Remember the research that proved that Kansas is indeed flatter than a pancake? Geographers Jerome Dobson and Joshua Campbell took exception to the methods used in that study, and indeed it is a case of comparing apples and oranges.
Still, the two things being compared came straight from the old adage.
Dobson and Campbell did their own research into the matter.
For
their study, The Flatness of U.S. States, the pair developed a measure
of human-scale perception of flatness by creating an algorithm that
approximated what a person of average height would see if they were
standing in a given spot and turning around in a circle, taking in 16
different views in a revolution.
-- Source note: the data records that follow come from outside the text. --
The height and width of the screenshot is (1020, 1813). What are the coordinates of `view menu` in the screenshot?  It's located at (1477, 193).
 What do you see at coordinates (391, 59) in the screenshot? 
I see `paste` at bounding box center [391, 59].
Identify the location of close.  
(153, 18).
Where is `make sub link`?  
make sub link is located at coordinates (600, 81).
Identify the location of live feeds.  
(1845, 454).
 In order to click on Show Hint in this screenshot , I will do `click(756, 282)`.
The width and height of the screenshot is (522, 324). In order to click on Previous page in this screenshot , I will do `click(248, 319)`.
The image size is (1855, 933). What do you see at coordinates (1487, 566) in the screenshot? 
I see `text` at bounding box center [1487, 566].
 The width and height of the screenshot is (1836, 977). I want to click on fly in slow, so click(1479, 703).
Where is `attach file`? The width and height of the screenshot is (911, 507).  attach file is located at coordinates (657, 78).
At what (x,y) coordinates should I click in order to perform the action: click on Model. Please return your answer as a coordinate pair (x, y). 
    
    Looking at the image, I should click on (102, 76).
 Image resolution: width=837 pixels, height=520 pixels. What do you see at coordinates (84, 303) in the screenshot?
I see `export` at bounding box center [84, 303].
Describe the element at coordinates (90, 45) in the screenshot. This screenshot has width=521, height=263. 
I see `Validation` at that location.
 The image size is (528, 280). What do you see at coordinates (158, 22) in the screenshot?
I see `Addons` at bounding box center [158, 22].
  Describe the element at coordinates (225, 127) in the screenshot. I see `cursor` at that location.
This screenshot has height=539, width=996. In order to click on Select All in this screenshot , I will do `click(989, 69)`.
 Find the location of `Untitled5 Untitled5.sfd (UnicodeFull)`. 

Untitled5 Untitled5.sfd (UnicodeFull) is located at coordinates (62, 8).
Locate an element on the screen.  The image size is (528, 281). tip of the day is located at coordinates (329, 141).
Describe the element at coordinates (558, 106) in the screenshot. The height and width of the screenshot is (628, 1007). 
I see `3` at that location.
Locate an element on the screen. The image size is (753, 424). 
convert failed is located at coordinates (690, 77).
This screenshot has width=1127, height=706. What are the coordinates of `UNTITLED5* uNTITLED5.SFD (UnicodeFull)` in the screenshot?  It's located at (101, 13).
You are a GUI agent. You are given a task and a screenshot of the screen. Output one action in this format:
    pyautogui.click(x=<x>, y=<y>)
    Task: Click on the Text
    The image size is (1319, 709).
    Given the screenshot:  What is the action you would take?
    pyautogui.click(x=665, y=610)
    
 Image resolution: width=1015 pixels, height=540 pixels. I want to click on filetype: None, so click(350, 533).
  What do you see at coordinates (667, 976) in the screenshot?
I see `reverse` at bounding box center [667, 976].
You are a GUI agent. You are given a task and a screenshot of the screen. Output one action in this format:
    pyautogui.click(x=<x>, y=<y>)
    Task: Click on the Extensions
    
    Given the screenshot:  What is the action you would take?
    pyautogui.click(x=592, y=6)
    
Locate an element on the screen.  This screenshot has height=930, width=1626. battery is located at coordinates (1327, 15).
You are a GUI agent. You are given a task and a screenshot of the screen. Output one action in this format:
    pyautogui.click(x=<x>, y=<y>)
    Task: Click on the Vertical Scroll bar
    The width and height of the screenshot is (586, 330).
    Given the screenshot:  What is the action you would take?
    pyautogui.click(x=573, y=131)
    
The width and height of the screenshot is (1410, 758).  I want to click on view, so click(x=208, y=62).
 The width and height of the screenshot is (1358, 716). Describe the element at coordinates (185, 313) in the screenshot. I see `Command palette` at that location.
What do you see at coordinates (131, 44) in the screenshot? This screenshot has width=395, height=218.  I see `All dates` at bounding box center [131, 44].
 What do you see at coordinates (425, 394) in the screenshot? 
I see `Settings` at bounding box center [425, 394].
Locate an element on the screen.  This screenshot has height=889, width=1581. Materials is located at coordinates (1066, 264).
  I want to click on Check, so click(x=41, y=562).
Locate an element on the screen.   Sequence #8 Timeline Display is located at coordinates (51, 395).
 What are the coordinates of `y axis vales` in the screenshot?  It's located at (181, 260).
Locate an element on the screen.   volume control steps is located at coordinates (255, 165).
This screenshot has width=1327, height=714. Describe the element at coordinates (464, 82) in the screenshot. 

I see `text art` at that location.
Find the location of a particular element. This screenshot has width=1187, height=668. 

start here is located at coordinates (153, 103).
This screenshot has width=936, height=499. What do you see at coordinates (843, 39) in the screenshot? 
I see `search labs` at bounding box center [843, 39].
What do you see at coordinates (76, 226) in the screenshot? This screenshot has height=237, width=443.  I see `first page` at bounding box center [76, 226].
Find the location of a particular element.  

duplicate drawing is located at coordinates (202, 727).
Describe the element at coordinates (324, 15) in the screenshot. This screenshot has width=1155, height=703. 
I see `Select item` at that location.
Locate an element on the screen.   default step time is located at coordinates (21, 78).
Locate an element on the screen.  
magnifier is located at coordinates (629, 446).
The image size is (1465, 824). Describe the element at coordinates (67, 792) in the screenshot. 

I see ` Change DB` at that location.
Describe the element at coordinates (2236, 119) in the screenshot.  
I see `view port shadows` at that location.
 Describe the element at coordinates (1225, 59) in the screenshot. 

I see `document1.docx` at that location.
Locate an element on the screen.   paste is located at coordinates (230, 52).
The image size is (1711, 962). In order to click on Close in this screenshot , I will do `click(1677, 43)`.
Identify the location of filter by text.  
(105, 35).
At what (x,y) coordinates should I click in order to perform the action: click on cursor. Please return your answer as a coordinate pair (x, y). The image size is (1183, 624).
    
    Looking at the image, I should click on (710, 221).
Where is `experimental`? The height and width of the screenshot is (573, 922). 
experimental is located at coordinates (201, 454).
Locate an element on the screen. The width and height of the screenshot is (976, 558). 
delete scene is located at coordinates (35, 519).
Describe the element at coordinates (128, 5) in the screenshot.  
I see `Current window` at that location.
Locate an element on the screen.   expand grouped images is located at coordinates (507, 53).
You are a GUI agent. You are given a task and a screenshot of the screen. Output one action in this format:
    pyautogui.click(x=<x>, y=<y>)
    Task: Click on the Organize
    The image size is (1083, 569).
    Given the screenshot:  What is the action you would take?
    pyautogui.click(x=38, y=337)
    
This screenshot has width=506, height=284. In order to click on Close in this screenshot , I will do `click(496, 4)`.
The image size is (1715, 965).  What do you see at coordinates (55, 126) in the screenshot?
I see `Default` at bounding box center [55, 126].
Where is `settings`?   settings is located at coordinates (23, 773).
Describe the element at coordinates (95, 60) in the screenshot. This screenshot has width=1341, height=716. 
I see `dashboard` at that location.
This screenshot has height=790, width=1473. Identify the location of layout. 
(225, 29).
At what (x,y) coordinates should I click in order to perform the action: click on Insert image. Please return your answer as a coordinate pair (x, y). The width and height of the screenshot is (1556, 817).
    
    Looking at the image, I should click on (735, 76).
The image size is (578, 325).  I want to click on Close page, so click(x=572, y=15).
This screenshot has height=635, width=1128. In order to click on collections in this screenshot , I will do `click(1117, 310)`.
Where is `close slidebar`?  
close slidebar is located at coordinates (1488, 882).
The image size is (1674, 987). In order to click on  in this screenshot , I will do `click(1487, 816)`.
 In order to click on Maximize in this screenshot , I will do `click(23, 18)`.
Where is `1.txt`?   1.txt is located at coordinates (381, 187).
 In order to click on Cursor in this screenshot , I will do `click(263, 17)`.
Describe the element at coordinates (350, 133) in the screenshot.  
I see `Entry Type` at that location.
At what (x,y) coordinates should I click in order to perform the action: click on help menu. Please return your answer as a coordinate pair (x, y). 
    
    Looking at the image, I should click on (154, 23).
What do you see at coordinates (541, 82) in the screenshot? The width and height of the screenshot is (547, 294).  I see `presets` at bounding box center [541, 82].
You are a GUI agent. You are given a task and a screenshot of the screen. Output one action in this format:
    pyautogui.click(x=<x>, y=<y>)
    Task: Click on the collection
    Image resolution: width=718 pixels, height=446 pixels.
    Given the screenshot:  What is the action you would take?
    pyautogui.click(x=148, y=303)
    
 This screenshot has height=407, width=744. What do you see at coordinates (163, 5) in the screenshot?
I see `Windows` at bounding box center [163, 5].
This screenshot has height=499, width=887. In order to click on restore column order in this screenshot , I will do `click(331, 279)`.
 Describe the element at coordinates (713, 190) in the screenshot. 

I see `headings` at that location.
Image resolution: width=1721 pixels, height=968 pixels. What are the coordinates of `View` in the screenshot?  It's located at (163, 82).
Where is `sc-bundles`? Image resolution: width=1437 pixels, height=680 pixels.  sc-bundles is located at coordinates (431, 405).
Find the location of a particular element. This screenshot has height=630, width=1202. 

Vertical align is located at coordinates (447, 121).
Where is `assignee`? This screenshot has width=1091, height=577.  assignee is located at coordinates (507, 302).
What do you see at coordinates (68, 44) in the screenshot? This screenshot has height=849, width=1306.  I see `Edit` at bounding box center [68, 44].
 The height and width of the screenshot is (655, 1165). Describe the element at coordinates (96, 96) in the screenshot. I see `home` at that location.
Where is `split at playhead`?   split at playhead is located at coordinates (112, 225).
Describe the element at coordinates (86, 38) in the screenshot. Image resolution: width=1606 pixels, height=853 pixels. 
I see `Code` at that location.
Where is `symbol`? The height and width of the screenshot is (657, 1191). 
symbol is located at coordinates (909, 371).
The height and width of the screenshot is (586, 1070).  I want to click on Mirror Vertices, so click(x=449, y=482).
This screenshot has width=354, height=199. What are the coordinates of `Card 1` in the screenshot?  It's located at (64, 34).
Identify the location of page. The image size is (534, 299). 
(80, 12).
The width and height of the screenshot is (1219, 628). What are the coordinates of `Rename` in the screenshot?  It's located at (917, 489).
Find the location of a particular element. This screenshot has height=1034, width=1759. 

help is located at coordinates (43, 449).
Then they took elevation data for the
country from NASA’s Shuttle Radar Topography Mission, divided the
contiguous U.S. (sorry, Alaska and Hawaii, but they already figured you
wouldn’t be the flattest) into 90-meter cells and ran the algorithm to
get a flatness score for each cell (calculated by the number of views in
the cell that appeared flat: 0-4 flat views was considered “not flat”;
5-8 flat views, flat; 9-12, flatter and 13-16, flattest). Each state was
then measured in terms of percentage of land that was not flat, flat,
flatter and flattest, and then ranked.
It turned out
that Kansas is not even in the top five the flattest states in the
States! Kansas actually came in seventh. Try to guess which state is
actually the flattest in the union before you learn
the answer at mental_floss.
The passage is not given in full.